### GIVEN INFORMATION

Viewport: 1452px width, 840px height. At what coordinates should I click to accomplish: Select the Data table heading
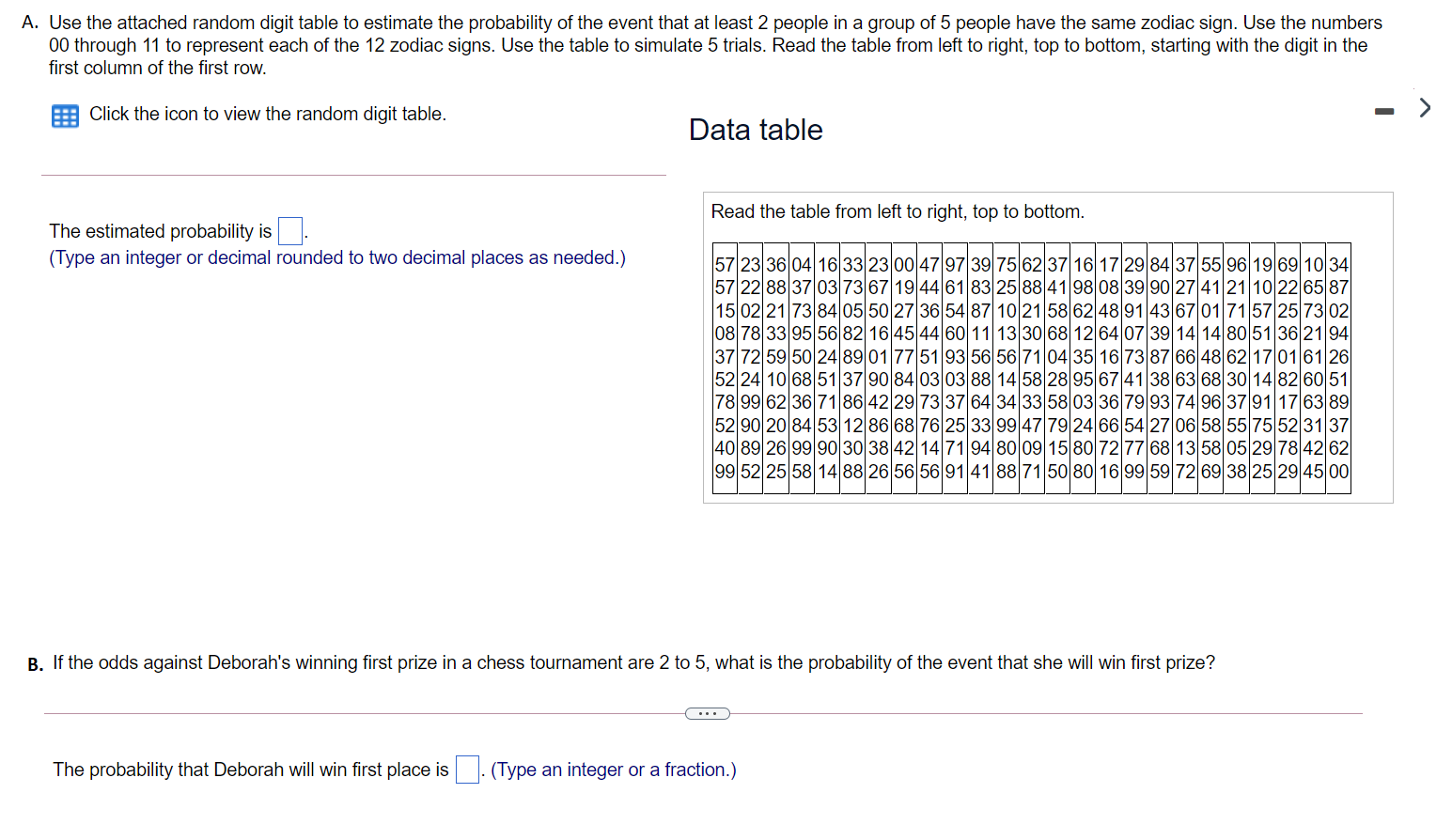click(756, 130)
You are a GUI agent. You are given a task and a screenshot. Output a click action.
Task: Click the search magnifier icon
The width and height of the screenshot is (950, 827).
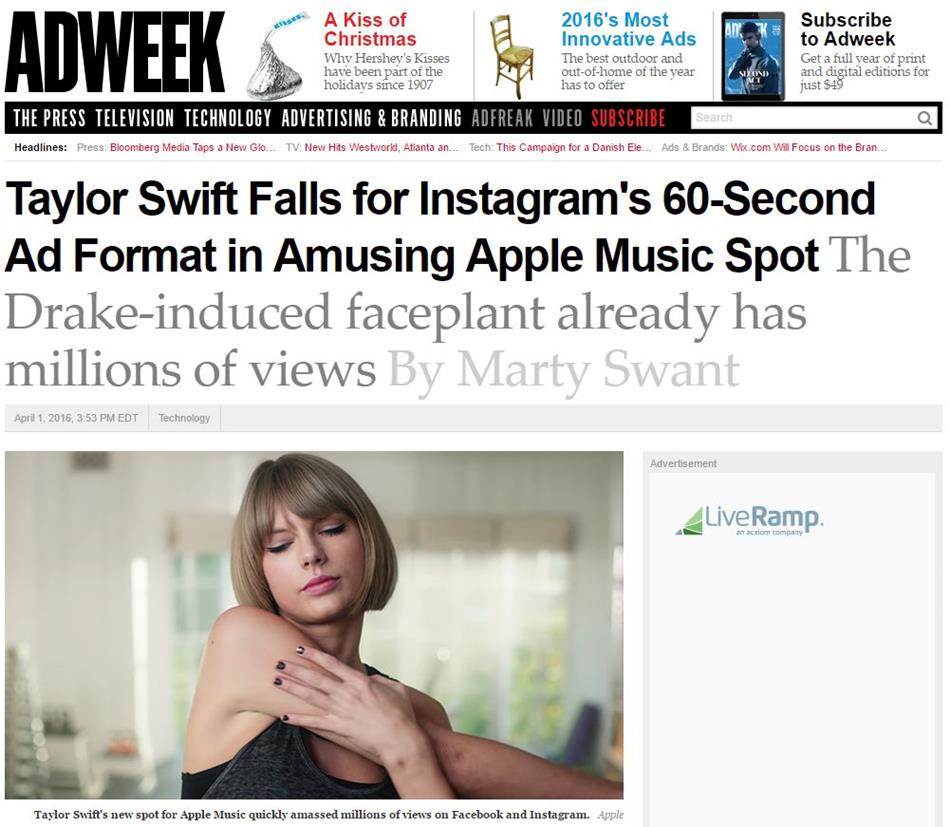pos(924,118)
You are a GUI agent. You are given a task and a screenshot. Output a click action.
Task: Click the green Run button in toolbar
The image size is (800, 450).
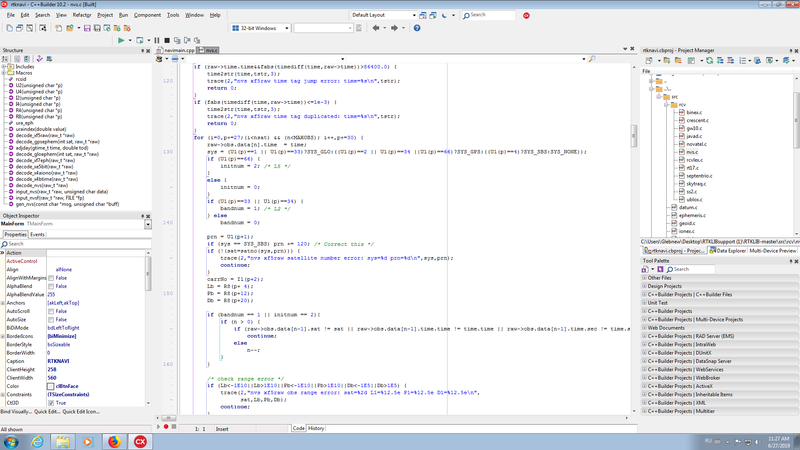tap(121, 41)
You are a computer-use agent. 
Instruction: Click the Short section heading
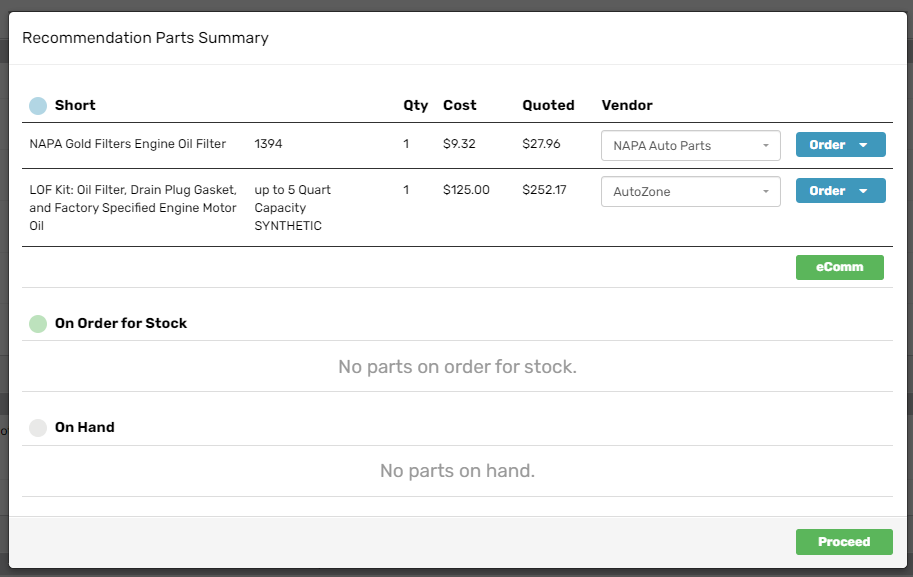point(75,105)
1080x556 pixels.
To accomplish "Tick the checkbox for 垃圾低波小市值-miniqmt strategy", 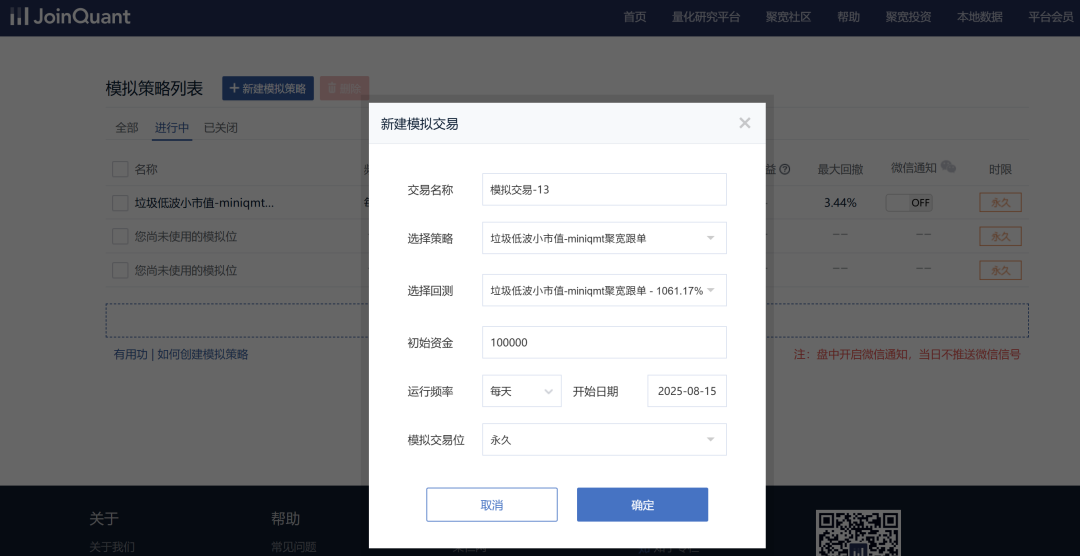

######
### GIVEN INFORMATION

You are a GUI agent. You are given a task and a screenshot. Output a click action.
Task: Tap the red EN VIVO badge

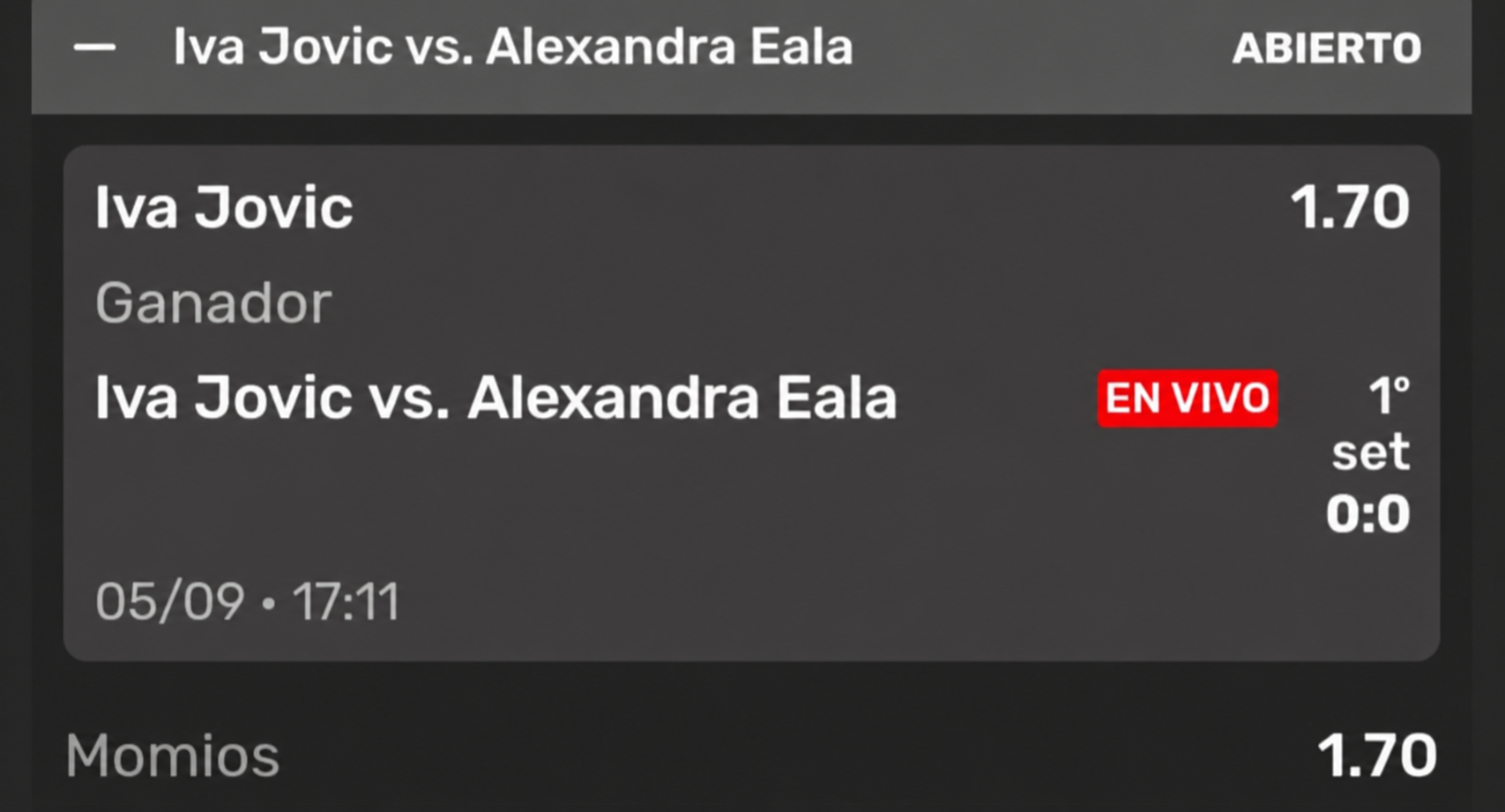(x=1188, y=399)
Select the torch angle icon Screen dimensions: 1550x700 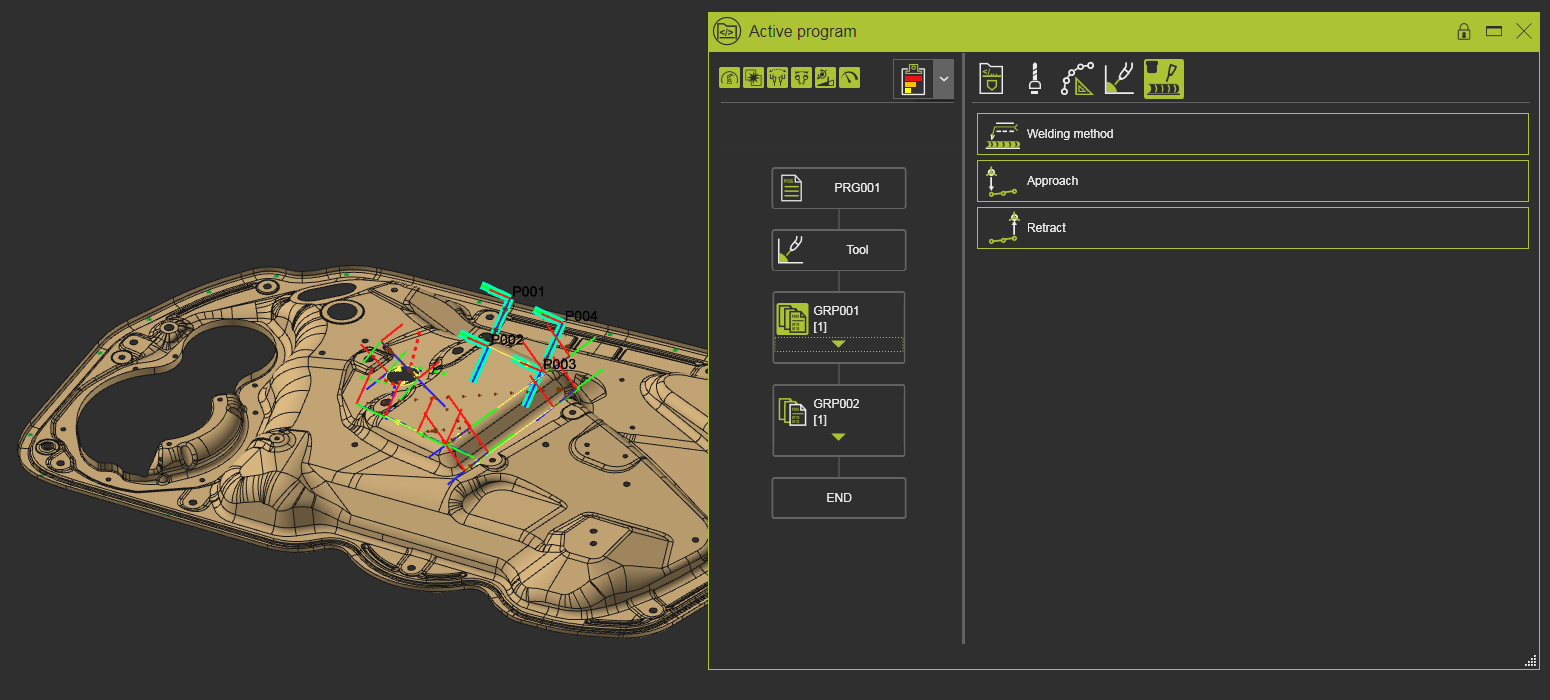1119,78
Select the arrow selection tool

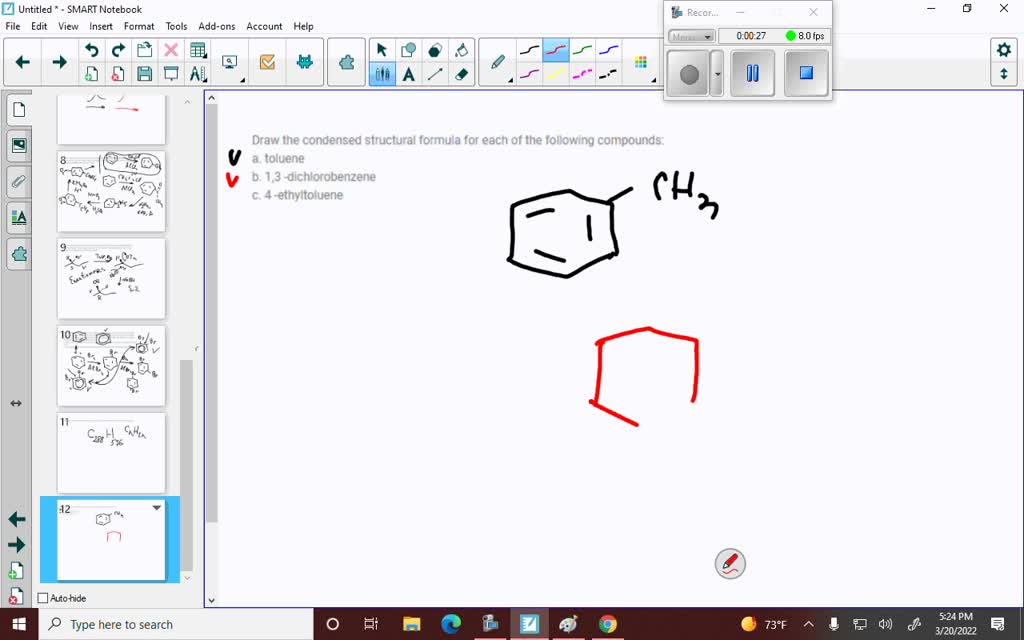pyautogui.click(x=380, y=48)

######

— WHAT YOU WILL DO —
Using the records above, return verbatim only the part that opens with the line containing "Viewport: 1452px width, 840px" and closes with the line containing "Task: Click the green Run button in toolbar"; pictures stay out.

— WRITTEN SOLUTION —
Viewport: 1452px width, 840px height. At what coordinates should I click to accomplish: Select the Data table heading
click(756, 130)
You are a GUI agent. You are given a task and a screenshot. Output a click action.
Task: Click the search magnifier icon
The width and height of the screenshot is (950, 827).
pos(924,118)
You are a GUI agent. You are given a task and a screenshot. Output a click action.
Task: Click the green Run button in toolbar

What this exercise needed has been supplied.